Raising little foodies: let them use real tableware
Could you let your child use real tableware?
The kindergarten that Little Foodie goes to embraces the Reggio-Emilia educational philosophy. It’s a wonderful approach (similar to Montessori), which places emphasis on respect, responsibility, and community. This outlook naturally extends to the centre’s mealtimes. From very young, the children there are encouraged to set the table, sit together, serve their own food, pour their own water, and then to tidy up afterwards.
Does the thought of a group of babies and toddlers handling glass and porcelain scare the shiz out of you?
Believe it or not, mealtimes there are social and calm. Any breakages or spillages are cleaned up straight away without a fuss. If we think of eating as a learning experience, rather than simply a scheduled time of ‘feeding’ our children, it takes away any potential for stress or triggers for power struggles.
I have happily observed the young children at his childcare centre eat off real plates, drink from real glasses, and use real cutlery. If kids can do this in a group setting, there is no reason why they can’t do this at home. It’s incidentally the same approach I have used since my son was five months old: he has never had ‘kiddie’ tableware, and uses exactly what we use. That includes drinking water from a glass at six months of age (head over to my Instagram page to check out how Little Foodie’s meals are served).
I’ve been working in early childhood now for almost two decades (yes, that does make me feel old!), so I’ve been around the traps, and you will notice how cynical I am when it comes to what the big companies try to tell us we need to spend money on when it comes to our kids. They’ll get the hint when we stop buying from them (read the article I wrote for Kidspot about what we DON’T need when we introduce our baby to solids).
When we empower young children to handle real materials carefully, we create a foundation of care and responsibility.
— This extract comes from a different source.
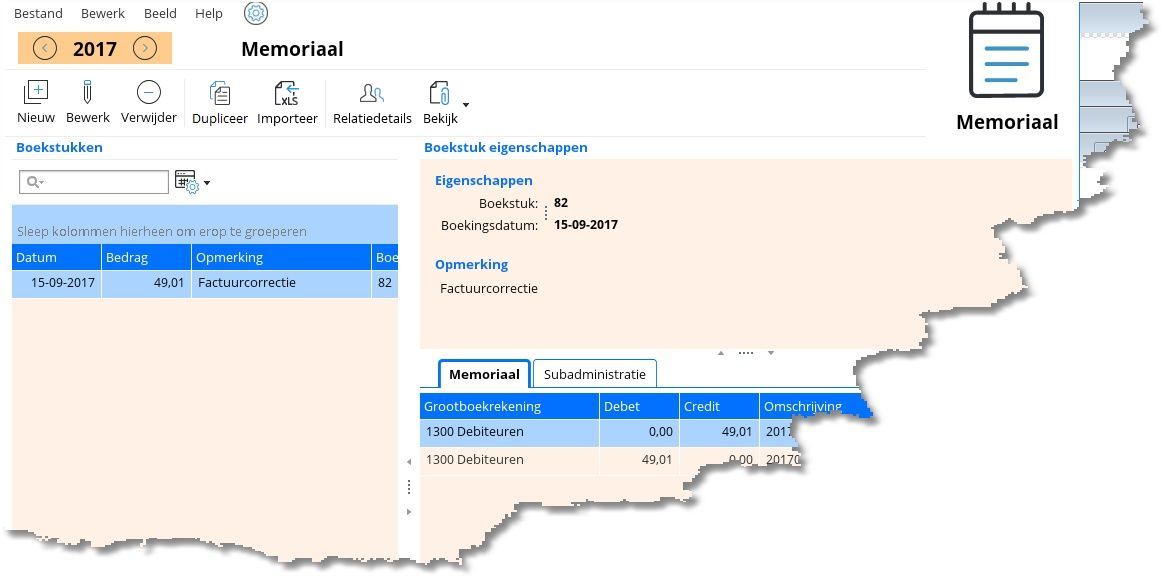The image size is (1163, 587).
Task: Click the Verwijder (delete) icon
Action: (x=148, y=93)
The other bonus is that the whole family is using identical dishes, so there are no arguments about what colour plate they’re going to choose!
Why you would let your kids use real tableware
Kids love watching us and mimicking what we do. Mealtimes are about us modelling a behaviour that we’d like to see them repeat.
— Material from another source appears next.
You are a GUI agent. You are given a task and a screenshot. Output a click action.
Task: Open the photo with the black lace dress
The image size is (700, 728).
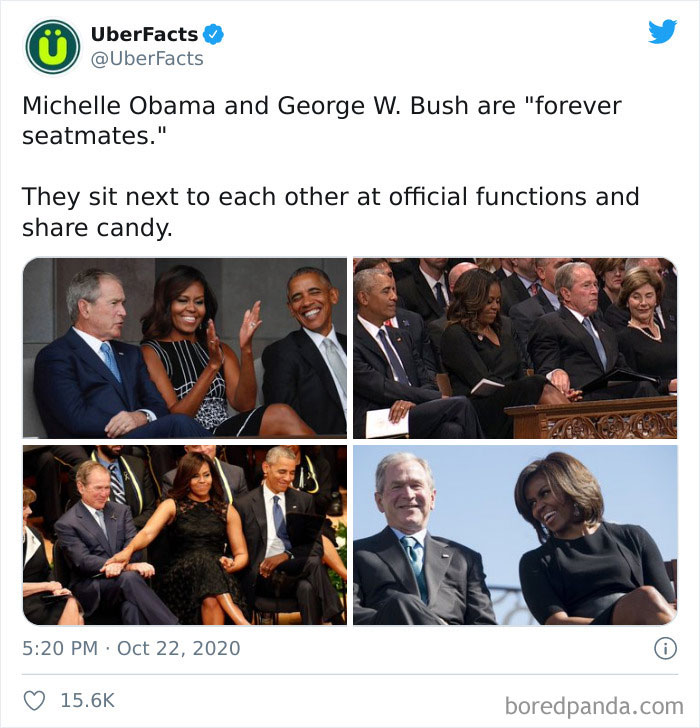185,535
That goes with anything we’re trying to teach our kids. Whether it’s brushing teeth, eating vegetables, using the toilet, being well-mannered, packing up a mess…we are the people they look to to learn these things. Simply telling them or bribing them to do something won’t teach them. So, from these examples, brush your teeth with them, eat at the table with them, let them see you go to the toilet (well, they’re probably in there with you whether you like it or not!), say please and thank you to your children as you would other adults, and pack up messes together before moving onto the next activity.
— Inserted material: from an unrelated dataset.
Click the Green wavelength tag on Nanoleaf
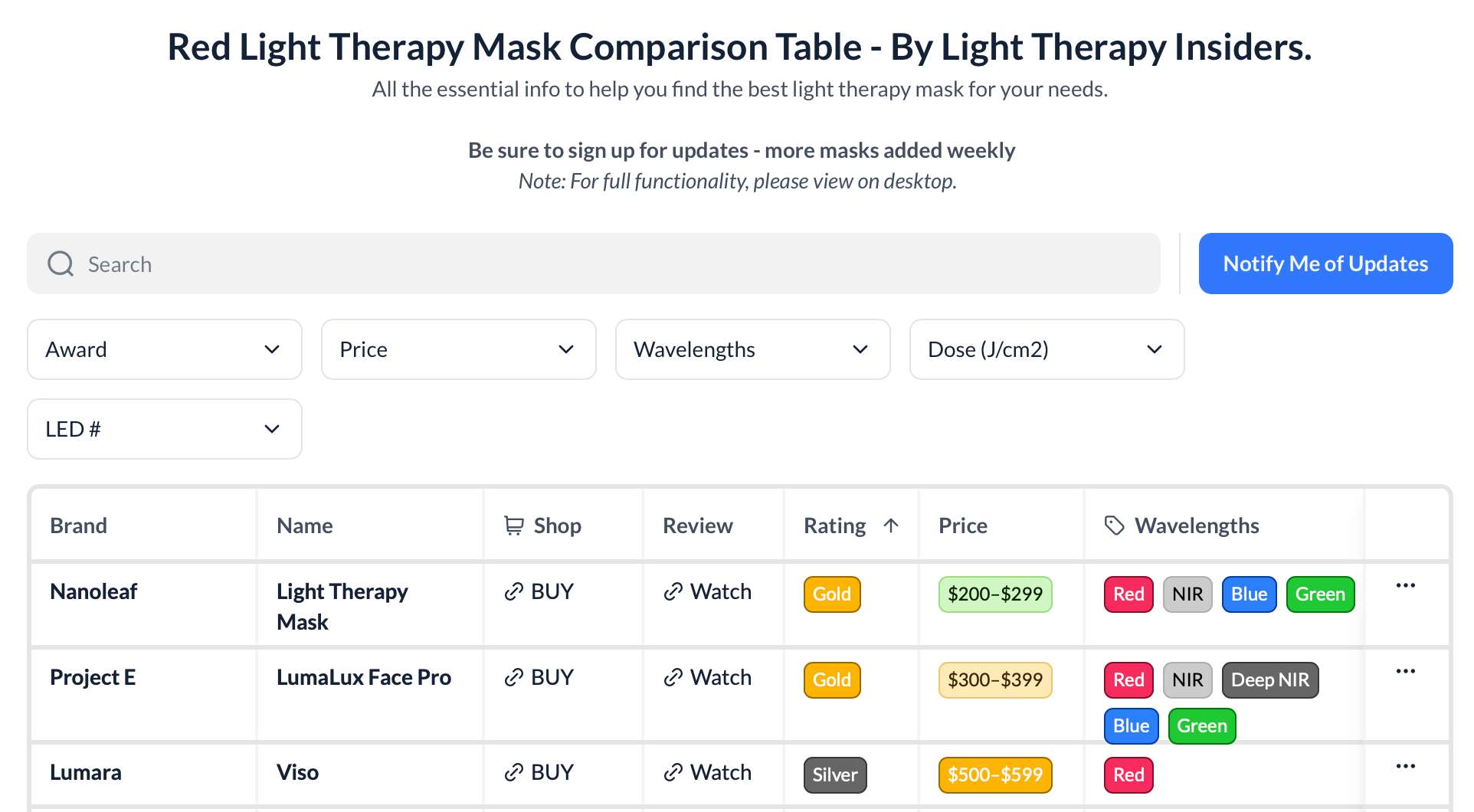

It’s the whole monkey-see, monkey-do thing.
If we want to teach our children good eating habits, then we need to give them trust and build their self-confidence around mealtimes. Nothing says that more than letting them do what the grown-ups do.
Depending on their age, that trust-building starts with encouraging them to set the table, letting them serve their own food with tongs from the middle of the table (see ten buffet-style meal ideas here), sitting back as they pour a glass of water from a jug, to finally clearing the table as a family.
My son knows the phrase well: ‘okay, everyone take something’ when we’ve finished a meal. He knows to at least take his plate to the kitchen sink, and perhaps the salt and pepper. I try to overlook the little lick he gives the salt grinder!
When and what children can use instead
Did you know that sippy cups are quite a new invention? A very well-marketed one. Parents assume it’s what kids need to drink out of, but guess what, they can manage perfectly fine with a glass.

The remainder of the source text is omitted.